David Bowie’s musical legacy is unquantifiable and profound, but his most daring financial experiment had fewer ripple effects. The “celebrity bond” industry remains a somewhat exotic option nearly two decades after the creation of “Bowie Bonds.”

In 1997, Bowie, born David Robert Jones, securitized revenue from 25 albums (287 songs) released before 1990. At the same time, he swapped distribution rights on his back catalogue for a $30 million advance on future royalties in a deal with EMI. The 10-year “Bowie Bond” he created with banker David Pullman promised a 7.9% return and raised $55 million, along with a media frenzy. A flurry of other artists followed, but the Bowie Bonds skidded toward junk status by 2004, downgraded by Moody’s from A3 to Baa3.

The Bowie Bonds were purchased by Prudential Insurance Company of America in 1997, and Prudential sold off the Bowie Bonds with its 2003 sale of Prudential Securities to Wachovia Securities, which in turn was merged with Wells Fargo on Dec 31, 2008. A company spokesperson for Wells Fargo couldn’t immediately confirm what happened to the asset after that.

“I think these celebrity bonds totally lost favor,” said Barry Bergman, president of the U.S. chapter of the Music Managers Forum, an organization that advocates for artists’ and managers’ business interests. “I haven’t heard much about any of these things in years. I heard from people in the industry that these deals were not what they appeared to be. They seemed to have all kinds of things attached to them, provisions to take care of the recoupment, that ultimately hurt the acts.”

Other novel approaches to monetizing music have also come to be eyed cautiously. Parviz Omidvar of Royalty Advance Funding makes loans based on artists’ catalogues and criticizes bonds are too rigid for the unpredictable revenue streams of music. “Music is an intangible asset, so there’s no good recording system like there is in real estate to know who has what claim to the collateral,” he said. But Omidvar conceded that complexity means “I wouldn’t say our loans are straightforward and traditional, because 99.99% of lenders wouldn’t touch the loans we make."

There are other benefits in terms of flexibility, and Royalty Advance Funding does its due-diligence by talking to the music industry players to look at the income stream and see what they're trying to accomplish before structuring around their needs. Of course, that hasn’t stopped some artists from suing, but he’s dismissed those suits in media as “buyer’s remorse.”

Anyone introducing a new financial service in the music industry will encounter tripwires of distrust. The music industry has long been notorious for profiting financiers far more greatly than artists; African American pioneers of rock and jazz in particular often died in poverty or after litigation over exploitative contracts. But in the Bowie case, celebrity bonds don’t seem to have failed the artist as much as investors. The financial product might have been swiftly overtaken by technology. The ink had barely dried before online music sharing rose to threaten recording revenue.

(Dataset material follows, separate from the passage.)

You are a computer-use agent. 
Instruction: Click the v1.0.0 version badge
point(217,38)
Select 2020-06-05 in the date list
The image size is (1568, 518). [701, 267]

Pullman told TheStreet that he remains bullish on celebrity bonds. “The Bowie Bonds never missed a payment,” said David Pullman. He declined to comment on the current status of the bonds, comparing it to revealing details about a person’s mortgage. He admits that introduction of this new form of securitization was “a roller coaster.”

“This is the most complex area in the business I’ve ever seen,” Pullman said. He’s been repeatedly in court suing Prudential Insurance, Royal Advance, and former partners over the years with financial and intellectual property claims.

Lessons learned, according to Pullman. “This is not cookie cutter process," he said. "Doing one doesn’t make the next easier. They take six months to a year to do, and then people will attempt to copycat.”

He now views artist catalogues “like redwood trees,” he said, given how long they take to grow and are irreplaceable. But the maturing of online music sales has restored his faith in the mechanism. While Youtube and other platforms for consuming music don’t carry fees, they aren’t free. Artists, representatives, and publishers can factor in payments from subscription radio, advertiser-supported streaming services, and other outlets, and likely losses from piracy, before issuing bonds, he said. “Everything you hear, someone paid for that,” he said “It’s just a matter of tapping into that.” Artists can also narrowly specify a revenue stream, like radio broadcast, to securitize, he said.

“Music interest has never waned; it’s only increased,” Pullman said. “What changed is that people got nervous.”